Well we got big fat yes on 14th Aug and still haven't met our LO! Planning meeting on 6th tho so hopefully be joining you all on intros this month! Xx


----------



## Sq9 (Jan 15, 2013)

That seems like a long time between panel and intros crazyroychick.  Hope you get a date very soon.
We have panel tomorrow morning.  I'm completely terrified.  Just hope they don't take issue with the paperwork not being signed or raise any other problems  
I work from 2 different sites and left 1 today which just felt completely surreal. If all goes ok tomorrow, I'm at the other site on Thursday then no more work for 13 and a half months   .  Completely bonkers!! Don't think we'll be getting much sleep tonight! 
Hope everyone is ok


----------



## Barbados Girl (Jul 7, 2012)

So much luck for tomorrow, sure you won't need it! X


----------



## Duckeggblue (Apr 3, 2013)

Good luck Sq


----------



## AdoptionDreams (Feb 10, 2010)

We have matching panel on the 20th Oct - hoping intros are early Nov. Good luck for tomorrow xx


----------



## Sq9 (Jan 15, 2013)

We got a big fat yes    . 
Panel was actually fine and not at all like approval panel.  We were told as soon as we went in it was a unanimous yes and then they didn't really ask us any questions, just general chat about little pink.  We meet her next Thursday and then bring her home for keeps the following Wednesday.  Would have been a day earlier but there is a strike on the Tuesday so can't be moved then! So 2 weeks today she will be home   OMG we are parents!!! Feel really numb at the minute but am sure some bubbles tonight will help it all sink in.  
Take care everyone and good luck for those with panel soon


----------



## Waiting_patiently (Dec 4, 2013)

Sq9 said:


> We got a big fat yes   .
> Panel was actually fine and not at all like approval panel. We were told as soon as we went in it was a unanimous yes and then they didn't really ask us any questions, just general chat about little pink. We meet her next Thursday and then bring her home for keeps the following Wednesday. Would have been a day earlier but there is a strike on the Tuesday so can't be moved then! So 2 weeks today she will be home  OMG we are parents!!! Feel really numb at the minute but am sure some bubbles tonight will help it all sink in.
> Take care everyone and good luck for those with panel soon


Yay congrats SQ9, wow not long to wait then, its a surreal time, our lo has been home 9 days now and is already tucked up fast asleep upstairs, wonderful times to look forward too xx


----------



## Barbados Girl (Jul 7, 2012)

So wonderful. Ours has been home a month and is currently refusing to sleep, crawling all over the bed and trying to take my glasses off while cackling with laughter. Still love every moment!


----------



## Lorella (Jan 10, 2013)

Huge congrats Sq9!! Xx

We have matching panel a week today!
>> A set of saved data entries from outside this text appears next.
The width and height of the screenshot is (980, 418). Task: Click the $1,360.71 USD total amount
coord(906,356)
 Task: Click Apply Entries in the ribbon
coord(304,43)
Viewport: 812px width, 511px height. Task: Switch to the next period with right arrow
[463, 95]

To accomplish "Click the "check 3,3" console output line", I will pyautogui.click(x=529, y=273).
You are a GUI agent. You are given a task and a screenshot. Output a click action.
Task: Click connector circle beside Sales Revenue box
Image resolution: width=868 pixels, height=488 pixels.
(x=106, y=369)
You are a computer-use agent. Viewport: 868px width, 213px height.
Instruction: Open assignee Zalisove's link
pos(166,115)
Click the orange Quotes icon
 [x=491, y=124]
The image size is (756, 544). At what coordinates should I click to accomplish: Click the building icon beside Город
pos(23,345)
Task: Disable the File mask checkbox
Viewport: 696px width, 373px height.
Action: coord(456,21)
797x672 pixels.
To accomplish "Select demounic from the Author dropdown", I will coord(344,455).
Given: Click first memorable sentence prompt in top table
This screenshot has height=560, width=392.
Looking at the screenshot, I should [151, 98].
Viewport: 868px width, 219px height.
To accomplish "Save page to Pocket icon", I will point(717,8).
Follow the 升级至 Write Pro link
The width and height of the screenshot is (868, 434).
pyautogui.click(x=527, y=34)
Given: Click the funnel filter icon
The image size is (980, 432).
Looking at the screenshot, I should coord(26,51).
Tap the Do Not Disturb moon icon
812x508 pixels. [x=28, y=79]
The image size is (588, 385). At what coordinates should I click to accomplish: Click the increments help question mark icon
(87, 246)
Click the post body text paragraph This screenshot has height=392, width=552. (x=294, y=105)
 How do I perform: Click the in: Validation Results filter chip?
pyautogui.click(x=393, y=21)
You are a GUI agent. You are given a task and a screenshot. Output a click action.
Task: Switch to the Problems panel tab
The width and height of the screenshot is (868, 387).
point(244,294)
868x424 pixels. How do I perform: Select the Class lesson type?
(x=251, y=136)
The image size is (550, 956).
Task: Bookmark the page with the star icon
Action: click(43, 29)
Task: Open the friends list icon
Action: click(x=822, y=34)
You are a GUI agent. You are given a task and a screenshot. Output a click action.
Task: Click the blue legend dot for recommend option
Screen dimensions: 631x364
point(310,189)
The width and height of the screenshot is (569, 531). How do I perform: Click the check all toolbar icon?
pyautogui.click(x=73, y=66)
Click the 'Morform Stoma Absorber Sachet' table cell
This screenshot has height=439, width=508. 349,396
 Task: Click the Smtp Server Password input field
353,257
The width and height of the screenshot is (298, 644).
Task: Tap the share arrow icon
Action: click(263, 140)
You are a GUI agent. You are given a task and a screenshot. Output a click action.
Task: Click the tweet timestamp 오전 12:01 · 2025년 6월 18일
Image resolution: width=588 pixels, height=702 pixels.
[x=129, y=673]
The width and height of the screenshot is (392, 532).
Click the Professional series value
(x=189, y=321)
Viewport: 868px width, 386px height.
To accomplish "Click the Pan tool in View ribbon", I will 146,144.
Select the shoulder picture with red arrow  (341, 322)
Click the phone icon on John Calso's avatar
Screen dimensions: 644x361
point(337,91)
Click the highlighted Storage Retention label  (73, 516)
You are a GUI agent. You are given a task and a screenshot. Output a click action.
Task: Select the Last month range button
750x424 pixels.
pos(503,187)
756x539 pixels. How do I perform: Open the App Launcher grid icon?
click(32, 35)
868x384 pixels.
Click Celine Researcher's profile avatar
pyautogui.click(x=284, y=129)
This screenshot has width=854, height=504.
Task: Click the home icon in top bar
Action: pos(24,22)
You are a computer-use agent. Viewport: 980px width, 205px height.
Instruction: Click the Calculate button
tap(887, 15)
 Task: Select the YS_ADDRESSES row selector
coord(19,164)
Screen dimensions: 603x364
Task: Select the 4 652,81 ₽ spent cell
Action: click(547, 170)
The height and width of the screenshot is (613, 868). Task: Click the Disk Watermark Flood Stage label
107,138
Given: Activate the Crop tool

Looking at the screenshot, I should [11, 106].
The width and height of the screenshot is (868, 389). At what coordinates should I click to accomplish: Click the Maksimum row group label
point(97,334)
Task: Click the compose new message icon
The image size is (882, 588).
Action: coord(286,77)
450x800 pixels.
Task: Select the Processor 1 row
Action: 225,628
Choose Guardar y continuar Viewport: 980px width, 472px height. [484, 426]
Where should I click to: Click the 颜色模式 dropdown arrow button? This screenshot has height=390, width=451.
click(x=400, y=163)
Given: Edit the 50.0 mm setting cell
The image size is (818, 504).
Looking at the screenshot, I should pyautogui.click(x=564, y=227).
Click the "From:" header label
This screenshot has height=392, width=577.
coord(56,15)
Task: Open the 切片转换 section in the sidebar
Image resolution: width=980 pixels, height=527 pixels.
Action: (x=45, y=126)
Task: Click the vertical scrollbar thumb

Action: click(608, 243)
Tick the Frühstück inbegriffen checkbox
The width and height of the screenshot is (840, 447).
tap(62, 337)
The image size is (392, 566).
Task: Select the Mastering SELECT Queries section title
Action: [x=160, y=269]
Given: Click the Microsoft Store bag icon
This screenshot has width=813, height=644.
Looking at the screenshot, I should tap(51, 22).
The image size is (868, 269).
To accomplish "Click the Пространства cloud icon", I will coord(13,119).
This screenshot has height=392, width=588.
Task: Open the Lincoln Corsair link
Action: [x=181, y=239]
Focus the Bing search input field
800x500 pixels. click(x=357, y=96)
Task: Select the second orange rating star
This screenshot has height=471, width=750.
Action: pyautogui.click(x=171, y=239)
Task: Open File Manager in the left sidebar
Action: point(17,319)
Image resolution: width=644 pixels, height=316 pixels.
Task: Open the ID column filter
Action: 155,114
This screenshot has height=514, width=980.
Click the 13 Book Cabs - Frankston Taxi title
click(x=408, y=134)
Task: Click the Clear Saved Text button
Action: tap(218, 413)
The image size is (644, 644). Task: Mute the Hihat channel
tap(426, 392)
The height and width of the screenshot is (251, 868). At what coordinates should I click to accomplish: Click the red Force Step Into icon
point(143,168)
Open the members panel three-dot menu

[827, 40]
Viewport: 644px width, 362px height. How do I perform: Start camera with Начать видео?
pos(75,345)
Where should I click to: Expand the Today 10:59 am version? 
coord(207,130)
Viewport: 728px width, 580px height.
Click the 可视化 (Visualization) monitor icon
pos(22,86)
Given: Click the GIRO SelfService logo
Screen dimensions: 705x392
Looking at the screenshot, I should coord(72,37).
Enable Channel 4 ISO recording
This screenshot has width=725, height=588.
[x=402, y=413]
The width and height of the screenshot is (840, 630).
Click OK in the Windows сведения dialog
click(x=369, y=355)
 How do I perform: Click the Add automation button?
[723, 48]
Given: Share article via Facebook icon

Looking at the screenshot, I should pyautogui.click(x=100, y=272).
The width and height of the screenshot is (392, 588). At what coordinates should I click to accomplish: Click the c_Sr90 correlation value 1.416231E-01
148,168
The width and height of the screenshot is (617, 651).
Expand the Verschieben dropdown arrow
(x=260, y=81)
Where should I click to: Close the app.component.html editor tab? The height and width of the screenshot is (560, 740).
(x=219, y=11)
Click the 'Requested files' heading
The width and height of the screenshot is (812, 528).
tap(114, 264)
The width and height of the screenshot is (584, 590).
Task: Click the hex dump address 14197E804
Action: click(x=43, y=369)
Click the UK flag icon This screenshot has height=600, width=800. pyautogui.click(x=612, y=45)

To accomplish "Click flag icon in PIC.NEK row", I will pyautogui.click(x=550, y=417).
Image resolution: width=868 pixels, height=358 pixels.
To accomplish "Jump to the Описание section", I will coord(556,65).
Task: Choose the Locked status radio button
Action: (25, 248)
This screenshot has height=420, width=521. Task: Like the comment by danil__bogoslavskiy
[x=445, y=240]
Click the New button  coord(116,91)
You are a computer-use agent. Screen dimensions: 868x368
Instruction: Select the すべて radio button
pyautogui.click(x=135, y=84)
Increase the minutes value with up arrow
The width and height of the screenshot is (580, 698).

Finish work next Tuesday! Can't wait xxx


----------



## crazyroychick (Aug 21, 2012)

Congrats Sq9, we are starting intros next Thursday all being well too, find out for defo at planning meeting on Monday x


----------



## AdoptionDreams (Feb 10, 2010)

Panel tomorrow! I feel sick xx


----------



## becs40 (Apr 9, 2013)

Good luck tomorrow. I'm sure it will be fine.


----------



## Handstitchedmum (Mar 24, 2013)

Good luck!!


----------